◆ **Selected passage**:
-------------------------

Is ‘American Murder’ the very creepiest of Chris Watts movies?
Stories about true crimes are horror stories. Sure, there’s no demonic forces trying to eat your soul. But, these horror stories instead remind of us that there is darkness lurking in all of our hearts, that the real monsters could be the people that we love and trust the most. It’s what makes such cases like the tragic murder of Shannan Watts and her two young daughters at the hands of her husband, Chris, so tragic.
In the latest movie about the Watts family case, the Netflix doc American Murder, audiences are shown that this case is a very real life example of true horror. The case of the Watts family, shown in the Jenny Popplewell-directed doc, plays out like a horror movie over time. There are so many twists and turns and stomach-dropping moments that you feel powerless to look away.

-------------------------

◆ **The records**:
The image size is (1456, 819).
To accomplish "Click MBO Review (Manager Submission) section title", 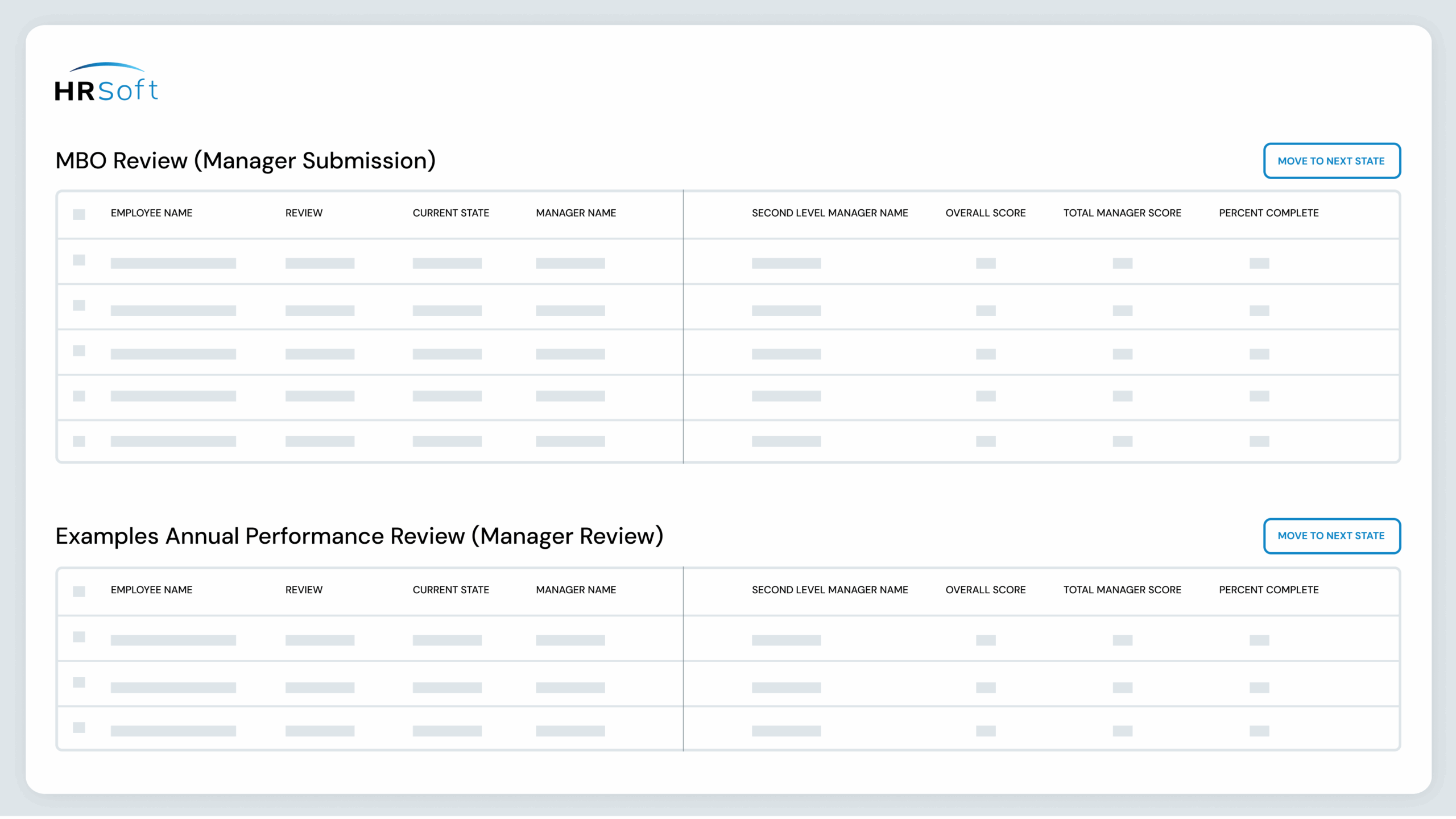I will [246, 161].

-------------------------

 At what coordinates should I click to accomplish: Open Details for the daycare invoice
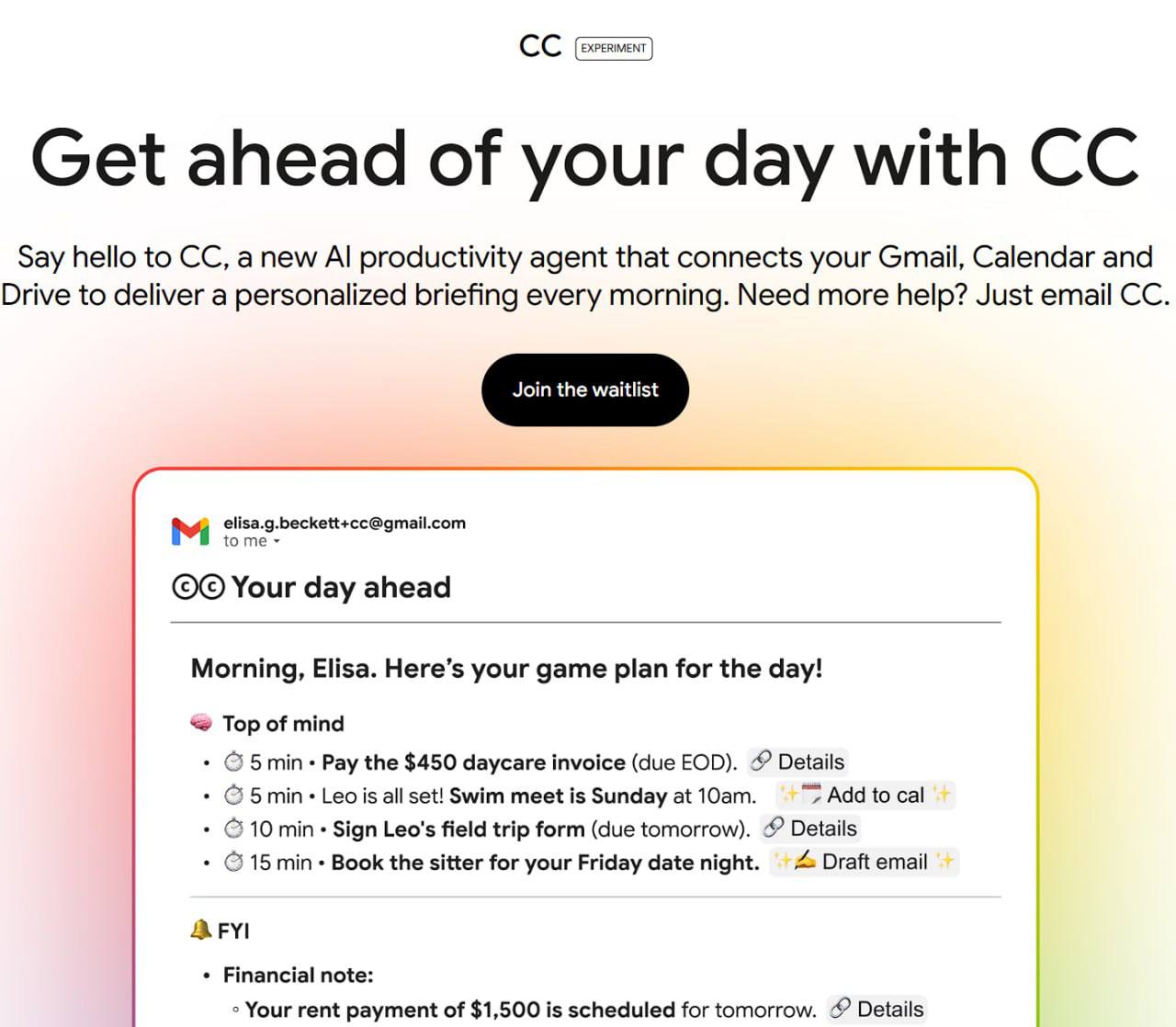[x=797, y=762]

-------------------------

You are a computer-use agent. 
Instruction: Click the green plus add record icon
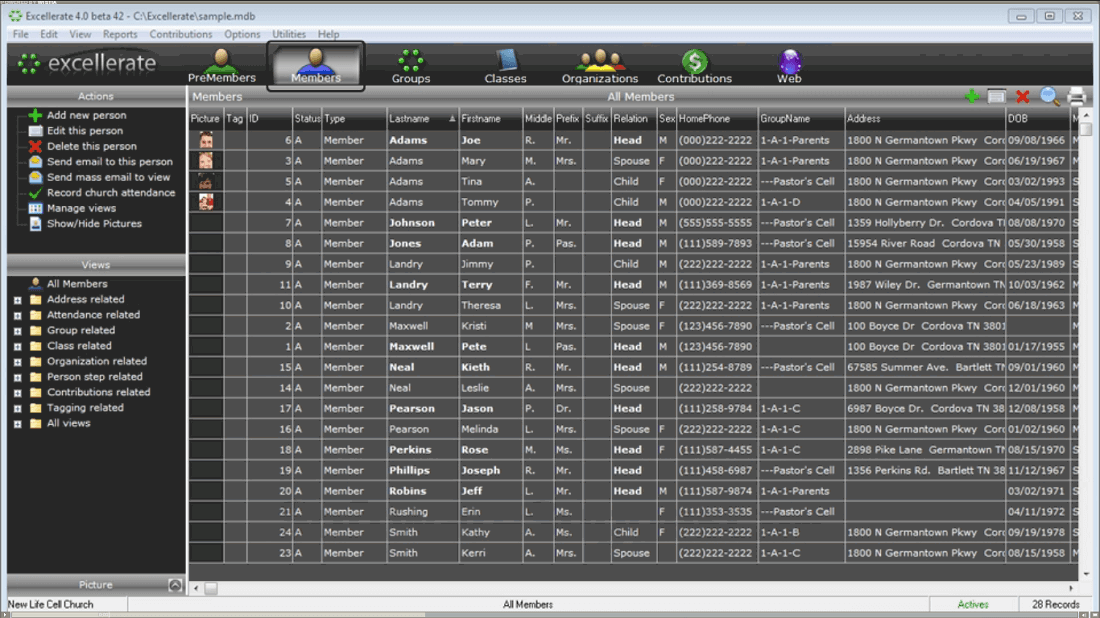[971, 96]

-------------------------

◆ **What you need to do**:
**A)** Could you write out the part of the article on American Murder word for word, beginning at the words "Is ‘American Murder’" and stopping after "Chris, so tragic."?
**B)** In the records, switch "daycare invoice" to "utility invoice" in the lines beginning at the line that has "At what coordinates" and stopping after the line that has "[x=797, y=762]", changing nothing else. Give back only those lines, without the pictures.
The article and the records have no connection to each other.

◆ **Outputs in order**:
**A)**
Is ‘American Murder’ the very creepiest of Chris Watts movies?
Stories about true crimes are horror stories. Sure, there’s no demonic forces trying to eat your soul. But, these horror stories instead remind of us that there is darkness lurking in all of our hearts, that the real monsters could be the people that we love and trust the most. It’s what makes such cases like the tragic murder of Shannan Watts and her two young daughters at the hands of her husband, Chris, so tragic.

**B)**
 At what coordinates should I click to accomplish: Open Details for the utility invoice
[x=797, y=762]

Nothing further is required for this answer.